Menurut Olivia, setidaknya ada tujuh jenis kejahatan digital yang paling populer saat ini, yaitu phising (pengelabuan), carding (bertransaksi dengan kartu kredit milik orang lain), dan data forgery (pemalsuan data orang lain). Selanjutnya terorisme siber, SIM swap (pengambilalihan nomor ponsel), skimming (kejahatan perbankan), dan ransomware (software untuk mencuri data orang lain).
Baca juga:
Literasi Digital Tak dapat Gantikan Fungsi Literasi Tradisional

Seseorang bisa terjebak kejahatan digital lantaran beberapa hal, seperti penggunaan Wi-Fi publik, tergiur dengan hadiah yang besar, sering berbelanja online, atau pelaku menggunakan teknik manipulasi psikologis.
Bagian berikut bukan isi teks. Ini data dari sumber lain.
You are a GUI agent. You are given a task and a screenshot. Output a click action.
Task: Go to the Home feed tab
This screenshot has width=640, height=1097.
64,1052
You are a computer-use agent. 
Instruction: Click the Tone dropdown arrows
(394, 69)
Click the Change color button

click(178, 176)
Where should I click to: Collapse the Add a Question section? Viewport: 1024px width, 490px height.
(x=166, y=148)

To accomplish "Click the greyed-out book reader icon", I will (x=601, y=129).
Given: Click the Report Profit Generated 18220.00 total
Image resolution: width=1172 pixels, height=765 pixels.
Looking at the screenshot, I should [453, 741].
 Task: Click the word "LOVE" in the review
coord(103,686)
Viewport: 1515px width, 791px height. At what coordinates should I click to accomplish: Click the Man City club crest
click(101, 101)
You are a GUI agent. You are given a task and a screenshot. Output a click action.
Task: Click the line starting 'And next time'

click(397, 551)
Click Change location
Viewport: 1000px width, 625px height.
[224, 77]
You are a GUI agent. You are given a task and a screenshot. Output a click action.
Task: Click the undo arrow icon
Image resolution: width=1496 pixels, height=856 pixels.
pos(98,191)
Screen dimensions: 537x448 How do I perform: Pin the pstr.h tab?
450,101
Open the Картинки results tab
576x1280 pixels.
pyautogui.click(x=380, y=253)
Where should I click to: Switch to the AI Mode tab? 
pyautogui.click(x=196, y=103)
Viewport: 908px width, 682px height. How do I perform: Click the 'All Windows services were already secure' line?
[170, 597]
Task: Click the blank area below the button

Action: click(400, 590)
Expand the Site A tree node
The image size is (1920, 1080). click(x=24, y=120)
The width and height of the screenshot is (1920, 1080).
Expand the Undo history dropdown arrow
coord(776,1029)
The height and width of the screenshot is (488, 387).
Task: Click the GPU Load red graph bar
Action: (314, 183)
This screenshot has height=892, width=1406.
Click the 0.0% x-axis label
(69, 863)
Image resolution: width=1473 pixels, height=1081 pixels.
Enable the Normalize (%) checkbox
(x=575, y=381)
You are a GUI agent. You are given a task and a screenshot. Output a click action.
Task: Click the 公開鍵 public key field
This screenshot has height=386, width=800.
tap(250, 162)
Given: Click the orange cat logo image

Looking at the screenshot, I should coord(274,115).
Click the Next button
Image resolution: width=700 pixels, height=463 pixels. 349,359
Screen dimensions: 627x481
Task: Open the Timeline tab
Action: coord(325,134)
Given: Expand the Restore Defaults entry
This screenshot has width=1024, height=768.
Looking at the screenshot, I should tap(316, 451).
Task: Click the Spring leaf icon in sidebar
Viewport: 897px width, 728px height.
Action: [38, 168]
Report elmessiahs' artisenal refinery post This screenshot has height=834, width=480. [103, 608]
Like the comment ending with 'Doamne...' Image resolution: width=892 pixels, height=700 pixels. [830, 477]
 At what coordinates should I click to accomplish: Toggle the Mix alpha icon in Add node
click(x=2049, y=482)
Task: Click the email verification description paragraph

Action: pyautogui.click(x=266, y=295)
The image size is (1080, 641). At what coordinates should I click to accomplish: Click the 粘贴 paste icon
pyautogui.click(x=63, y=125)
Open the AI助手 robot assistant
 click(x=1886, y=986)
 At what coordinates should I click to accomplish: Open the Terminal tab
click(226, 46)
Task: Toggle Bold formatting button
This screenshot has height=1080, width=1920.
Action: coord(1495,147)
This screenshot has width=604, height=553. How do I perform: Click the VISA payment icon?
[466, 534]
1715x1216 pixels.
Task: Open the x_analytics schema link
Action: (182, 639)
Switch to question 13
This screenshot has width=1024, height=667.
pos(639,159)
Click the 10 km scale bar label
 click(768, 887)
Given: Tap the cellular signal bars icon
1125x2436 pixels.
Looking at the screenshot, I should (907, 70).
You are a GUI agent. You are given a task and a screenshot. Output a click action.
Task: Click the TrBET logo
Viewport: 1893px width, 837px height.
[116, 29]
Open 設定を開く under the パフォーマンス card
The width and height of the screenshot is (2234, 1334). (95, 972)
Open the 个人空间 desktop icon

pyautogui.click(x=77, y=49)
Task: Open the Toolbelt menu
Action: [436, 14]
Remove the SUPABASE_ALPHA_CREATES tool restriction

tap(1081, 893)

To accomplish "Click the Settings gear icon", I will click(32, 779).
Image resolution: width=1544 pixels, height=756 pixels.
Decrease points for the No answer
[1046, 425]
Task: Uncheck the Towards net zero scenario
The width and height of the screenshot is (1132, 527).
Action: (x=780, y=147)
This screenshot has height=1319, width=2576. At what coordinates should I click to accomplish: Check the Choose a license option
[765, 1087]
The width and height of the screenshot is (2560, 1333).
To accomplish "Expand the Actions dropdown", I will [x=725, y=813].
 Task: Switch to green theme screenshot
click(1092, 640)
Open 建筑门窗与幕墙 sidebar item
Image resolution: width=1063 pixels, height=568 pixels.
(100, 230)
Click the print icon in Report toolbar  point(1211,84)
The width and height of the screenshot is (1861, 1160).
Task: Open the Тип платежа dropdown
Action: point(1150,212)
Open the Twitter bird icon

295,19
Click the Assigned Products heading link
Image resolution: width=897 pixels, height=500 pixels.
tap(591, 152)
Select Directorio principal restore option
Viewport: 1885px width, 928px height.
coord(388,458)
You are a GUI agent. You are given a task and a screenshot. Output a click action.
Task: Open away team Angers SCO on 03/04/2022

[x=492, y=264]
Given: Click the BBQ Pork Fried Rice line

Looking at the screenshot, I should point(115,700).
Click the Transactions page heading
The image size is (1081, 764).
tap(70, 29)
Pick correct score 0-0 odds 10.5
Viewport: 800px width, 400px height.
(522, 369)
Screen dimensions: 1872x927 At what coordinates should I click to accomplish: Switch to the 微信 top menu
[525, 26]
Oleh karena itu, ia menilai bahwa literasi digital menjadi penting untuk menangkal kejahatan-kejahatan siber tersebut.
Dengan literasi digital, lanjutnya, seseorang tidak akan mudah membagikan informasi data pribadi ke orang lain, baik secara langsung maupun ke media sosial.
"Literasi ini terkait penggunaan teknologi, berpikir kritis terhadap segala informasi di ruang digital, dan social engagement. Literasi digital menekankan pada kecakapan pengguna media digital dalam melakukan proses mediasi media digital yang dilakukan secara produktif dan bertanggung jawab,” ucap Olivia.
Baca juga:

Ia juga menyarankan pengguna digital untuk jeli dalam persoalan jejak digital yang ditinggalkan selama beraktivitas di dunia maya. Jejak digital terbagi menjadi dua, yaitu jejak pasif dan jejak aktif.
Jejak pasif berarti jejak yang ditinggalkan tidak disadari penggunanya, seperti alamat IP pengguna yang bisa memperkirakan lokasi. Sementara jejak aktif adalah data dan informasi yang dengan sengaja diunggah pengguna ke internet.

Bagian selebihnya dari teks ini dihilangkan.